Let's have an exercise in the grieving process:
Stage 1: Denial - Sure, some eligible providers and hospitals are still jumping through the hoops, and they are putting their best effort to stay the course. Soon a grave realization will strike: it is costing more to achieve compliance than it will to accept the payment reductions. The way the incentives are paid out, chances are a provider is looking at just under $4,000 this year, and that probably won't cover the cost of one lab interface.
Stage 2: Anger - Let's find someone to blame! The Federal Government is the easiest target for anger. After all, they were the ones who set and changed the rules in the middle of the game, leading to muddy waters that confused an entire industry.
Stage 3: Bargaining - Maybe if CMS didn't change the rules, or implement universally unachievable goals that involved direct addresses, when next to no one uses them... We cannot change the past, but maybe the industry can make a deal with CMS to avoid these looming penalties since it seems a majority of the population will not meet the goals of the program.
Stage 4: Depression - Jobs will be lost, bonuses will be missed, Medicare payments will be reduced. Sorry, the truth hurts.
Stage 5: Acceptance - This is where the healing process really begins, and I have some tips on how to start practicing better electronic medicine in a post Meaningful Use world.
You will be better than ever:
First, celebrate the fact that it is finally time to start using the EHR application the way you want. No more meaningful use means no more having to repetitively ask every patient at the OB-GYN if she smokes. No more having to take blood pressure on a follow up visit to change a leg cast at the Orthopaedic office. An adapted workflow that cuts out the frivolous objectives means saved time and money.
Second, upgrade on your schedule for the right reasons. If your practice has invested countless hours and dollars into a particular customized EHR version, keep it for as long as it is technologically viable. If 2014 taught us anything about upgrades, it's that they should not be rushed and they shouldn't be mandatory.
Third, find a way to make up for the loss due to Medicare payment reductions. Utilizing the current technology available to identify financial gaps in patient care could be just what a practice needs. Start utilizing the patient portal to send reminders or schedule appointments.
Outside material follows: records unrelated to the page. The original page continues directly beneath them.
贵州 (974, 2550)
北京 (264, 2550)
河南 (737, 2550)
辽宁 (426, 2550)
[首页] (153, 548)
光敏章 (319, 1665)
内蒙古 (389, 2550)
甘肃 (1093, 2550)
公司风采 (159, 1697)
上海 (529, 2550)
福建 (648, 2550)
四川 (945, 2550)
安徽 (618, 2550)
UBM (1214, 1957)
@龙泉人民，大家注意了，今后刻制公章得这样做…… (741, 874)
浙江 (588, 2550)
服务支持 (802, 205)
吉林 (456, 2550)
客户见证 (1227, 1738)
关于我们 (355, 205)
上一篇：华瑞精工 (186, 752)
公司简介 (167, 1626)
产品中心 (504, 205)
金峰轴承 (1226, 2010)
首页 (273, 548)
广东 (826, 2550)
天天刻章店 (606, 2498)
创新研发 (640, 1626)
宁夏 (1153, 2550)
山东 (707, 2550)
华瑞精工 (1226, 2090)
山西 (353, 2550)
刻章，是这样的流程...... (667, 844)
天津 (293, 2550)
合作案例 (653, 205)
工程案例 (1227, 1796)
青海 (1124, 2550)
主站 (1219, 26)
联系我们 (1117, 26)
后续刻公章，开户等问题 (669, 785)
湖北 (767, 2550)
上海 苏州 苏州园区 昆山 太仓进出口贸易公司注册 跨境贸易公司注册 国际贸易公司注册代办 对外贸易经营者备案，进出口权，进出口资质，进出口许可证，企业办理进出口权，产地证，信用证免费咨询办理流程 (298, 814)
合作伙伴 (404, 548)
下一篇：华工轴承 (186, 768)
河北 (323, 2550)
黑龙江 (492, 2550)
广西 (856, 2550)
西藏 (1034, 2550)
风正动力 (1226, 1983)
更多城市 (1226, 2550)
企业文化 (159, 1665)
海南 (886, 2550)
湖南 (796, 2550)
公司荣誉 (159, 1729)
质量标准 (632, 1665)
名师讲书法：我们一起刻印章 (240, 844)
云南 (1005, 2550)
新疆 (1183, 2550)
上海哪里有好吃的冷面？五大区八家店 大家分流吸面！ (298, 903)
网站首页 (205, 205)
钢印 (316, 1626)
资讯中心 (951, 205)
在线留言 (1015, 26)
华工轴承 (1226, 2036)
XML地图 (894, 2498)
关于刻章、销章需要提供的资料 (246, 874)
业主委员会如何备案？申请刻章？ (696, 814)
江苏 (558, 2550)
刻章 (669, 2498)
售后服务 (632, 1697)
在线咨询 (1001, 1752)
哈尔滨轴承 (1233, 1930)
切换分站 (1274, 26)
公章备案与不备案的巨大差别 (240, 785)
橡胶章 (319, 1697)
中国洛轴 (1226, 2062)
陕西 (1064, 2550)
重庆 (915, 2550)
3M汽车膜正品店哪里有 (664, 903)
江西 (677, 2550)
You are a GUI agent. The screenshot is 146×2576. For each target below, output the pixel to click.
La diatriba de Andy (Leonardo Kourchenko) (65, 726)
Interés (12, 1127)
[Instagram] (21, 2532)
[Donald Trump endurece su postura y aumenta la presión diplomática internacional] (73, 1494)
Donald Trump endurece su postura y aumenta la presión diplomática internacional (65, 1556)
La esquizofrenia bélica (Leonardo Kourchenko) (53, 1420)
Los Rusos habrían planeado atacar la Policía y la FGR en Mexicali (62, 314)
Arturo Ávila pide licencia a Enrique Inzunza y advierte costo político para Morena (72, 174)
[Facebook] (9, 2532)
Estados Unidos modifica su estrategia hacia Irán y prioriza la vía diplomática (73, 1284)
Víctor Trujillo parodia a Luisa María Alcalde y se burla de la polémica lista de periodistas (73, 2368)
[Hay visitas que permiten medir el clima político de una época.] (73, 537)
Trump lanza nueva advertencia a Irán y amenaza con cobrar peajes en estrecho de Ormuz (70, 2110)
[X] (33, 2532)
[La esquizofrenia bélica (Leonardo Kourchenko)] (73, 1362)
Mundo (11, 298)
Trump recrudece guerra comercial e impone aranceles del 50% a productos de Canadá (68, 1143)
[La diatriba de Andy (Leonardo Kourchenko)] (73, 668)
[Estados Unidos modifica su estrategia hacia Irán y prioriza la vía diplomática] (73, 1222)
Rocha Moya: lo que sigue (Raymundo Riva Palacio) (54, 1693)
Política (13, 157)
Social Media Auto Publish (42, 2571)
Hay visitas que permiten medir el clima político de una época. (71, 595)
Finally, embrace the autonomy that you have bought yourself for (at maximum) a 5% reduction in Medicare payments. It's your practice do what you want. All the ideological rabble of industry thought leaders won't make one bit of difference when it comes down to the patient and the doctor in an exam room. I'm not telling you take all of your technology out into a field and have an Office Space moment, because I really do believe that electronic health records are the future. I am telling you to let self determination play its course. If you have a doctor who has practiced on paper for 30 years, let he or she stay the course until retirement. The doctors coming out of college will be trained on EHRs from day one, and they will take to your system like a fish to water.
Let the death of Meaningful Use be celebrated like an Irish Wake. Revel in the achievements of a program that made progress and launched companies and created jobs for people all over the country. Move on with knowledge and gained experience that will continue the advancement of patient care.